If you really want to play around with it, all the code is on my github https://github.com/benfred/bens-blog-code/tree/master/distan... =)
Most of the netflix prize style models will have problems with this sort of data though. The problem here is that you only have positive data, and no negative data: you can assume that artists the user listened are positive, but there is no explicit negative votes for artists the user didn’t like. This means that there is no gradient for Funk style (http://sifter.org/~simon/journal/20061211.html) SGD solvers to descend.
Better matrix factorization models would be something like the weighted ALS (http://labs.yahoo.com/files/HuKorenVolinsky-ICDM08.pdf) or BPR (http://www.ismll.uni-hildesheim.de/pub/pdfs/Rendle_et_al2009...) approaches which can handle this sort of thing directly.
Having said all that - this post isn’t about CF. Its just trying to explain some basic concepts in information retrieval using finding similar artists as a problem.
I could like it because I like to listen to precusors, and then a precursor for Metal like Napalm Death could be a good suggestion.
I could like it because I like Electro, and then a modern but less known Electro track could be fit.
I may like classic music done with electronic instruments, and then next track could be contemporary classic music.
I have no idea how to solve this. But I have always been disappointed by most suggestions I got from mixcloud or last.fm, because I either already know the proposed track or it do not fit my taste. The only good suggestions I ever got from outside are from friends that share my taste and explored different areas (e.g. I got into Raggamuffin from a Techno-friend)
So maybe another suggestion engine could work like this:
Find a couple of other users who have similar tastes. Propose artists they like but I may not know of yet.
Also, I am baffled that there is usually no "Hate it" button. No recommendation will ever work if the engine do not know that I hate Brit pop, guitar rifs in rock, female shouting (I can't even tolerate Bjork, sadly). In music, movies, art, food, we are much better defined by what we dislike (which is usually well-defined and stable) than what we like (which is open and changing), aren't we?
There are several separate things here:
The article, as far as I can tell looks at "if you like X, you're more likely to like Y".

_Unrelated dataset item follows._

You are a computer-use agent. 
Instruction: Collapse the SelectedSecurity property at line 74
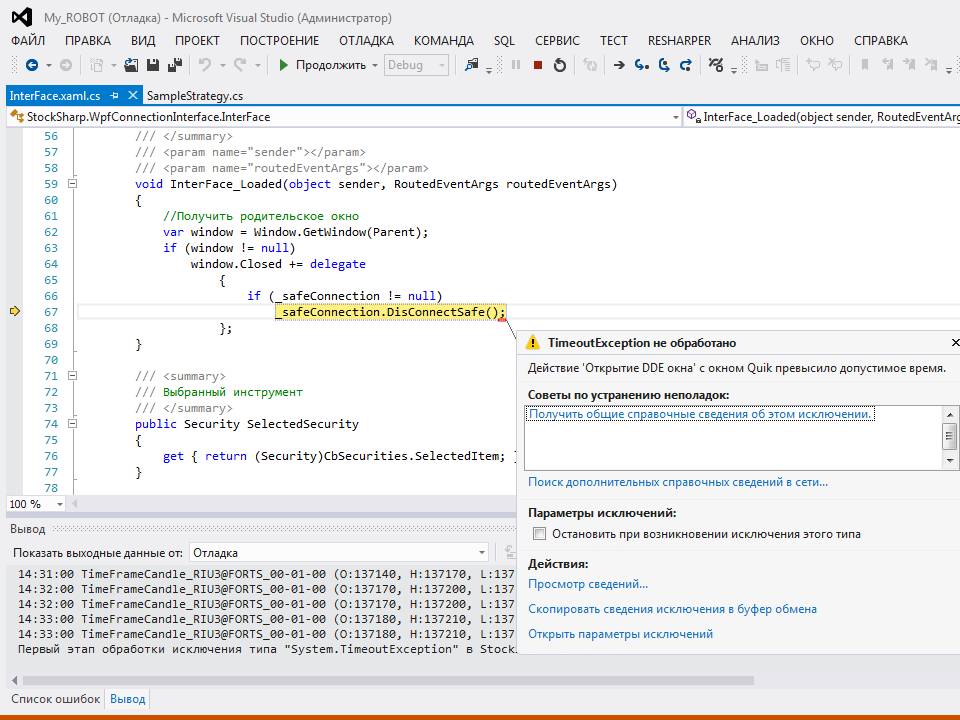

You're describing "if you enjoyed listening to X right now, you're likely to enjoy listening to Y right now" and "if you like X and Y, you're like user B, who also likes Z".
These are all wildly different, and are useful for different purposes. The first is great if you don't have more data on the user than what they picked right now. The other two are better for different applications if you have the data.
One pet peeve of mine is that most music players seems to only take into account user similarity, rather than what you're likely to like right now. E.g. I rarely want to suddenly transition e.g. from a slow classical track to a super-noisy 8-bit war game chip tune even if I like both. And some transitions are great at some times of day, but not so great e.g. when I want a specific type of music because it works best for me when I'm working.
It greatly annoys me when I use of these services and they make transitions that are "obviously" wrong. If I've skipped the last 5 noisy tracks and listened to every slow track, clearly I want slow music right now even though I've previously loved all those noisy tracks...
It must be possible to do so much better... Even just mixing in the other recommendation data with some simple markov chains you'd think would help.
How did you embed the examples into the post?
The examples were done with d3.js, the code for all the graphs is here https://github.com/benfred/bens-blog-code/tree/master/distan...
I'm using the python code to generate a series of json files, one for each artist. I stored them all in S3, and then load them via ajax calls. Its not an elegant solution, but it lets me keep my website statically generated.